さて、配膳システムのプレゼンテーションはといえば、少なくとも第1回目は不調に終わった。だが、単価の下落によって初期投資を捻出できないといった要因ではなかった。凍結とは別の「現状維持」ともいえる。館内動線に問題があるものの、全体として経営を捉えた場合には、相応の運営オペレーションによって、少なくとも平均以上のGOPや設定した目標を達成している。

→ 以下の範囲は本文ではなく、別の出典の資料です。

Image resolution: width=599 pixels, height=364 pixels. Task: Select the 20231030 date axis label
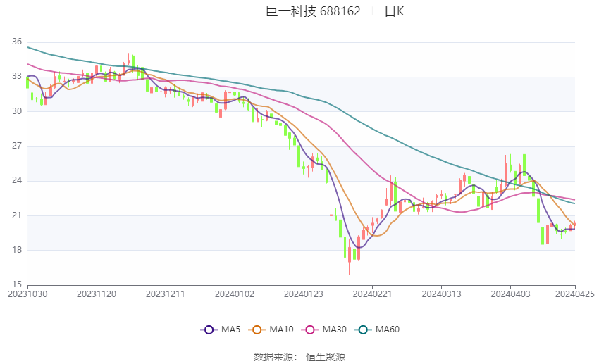coord(27,293)
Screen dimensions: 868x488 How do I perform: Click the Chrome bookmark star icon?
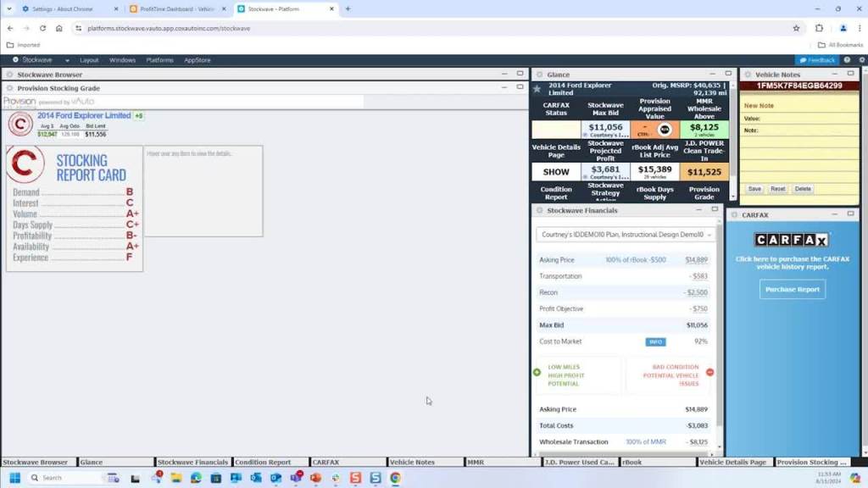click(796, 28)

そうした中でD氏は、経営の要を押さえる一方で、NPO法人による地域づくり、あるいは大手旅行業者の協定旅館連盟役員など業界活動にどっぷりと浸っている。したがって、日々の旅館運営は経理部長と総務部長、そして女将に任せている。俗ないい方をすれば、現場で「困った」とはいっていな以上、普段は不在がちな自分が「あえて口出しをしない」といった構えだった。だが、配膳システムのメリットは確実に押さえたようだ。私に再度のプレゼンを促すような雰囲気が、「参考になりました」と謙虚にいうD氏の言葉に漂っていた。そして、再度の訪問も実際に実現した。

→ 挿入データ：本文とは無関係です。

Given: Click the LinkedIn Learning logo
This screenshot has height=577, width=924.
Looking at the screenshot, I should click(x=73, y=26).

それは、2度目に訪ねて食事を供された時のことだった。
「これは違いますね」
私は、思わずD氏にいった。それを察知したようにD氏はいった。
「コンサルタントの先生にいろいろご指導を受けたりしているのですが、どうも……現場ではうまくいっていませんね」
平均単価が下落するなかにあっても、料理は同一原価の他館と差別化を図れる大きな要素といえる。例えば、一言の説明なり会話があれば、お客からプラスアルファの評価が得られる。それがないと「並」の料理は「並以上」にはならない。その時の接待係は料理を無造作にテーブルの上に置くと、そそくさと下がってしまった。人手が足りないようだが、これは供する側の理由であってお客は理解してくれない。しかも、原価自体が下がって、メニューにも目玉や特色がが見当たらない。これでは、現状維持は衰退につながる公算が大きい。
D氏は、旅館の商品価値を熟知した経営者だ。コンサルを入れてサービス向上にも努めてきた自負をもっている。だが、そうした優れた資質も、自館の経営だけでなくさまざまな活動に分散させている状況下では、やはり総論的にならざるを得なかったのかもしれない。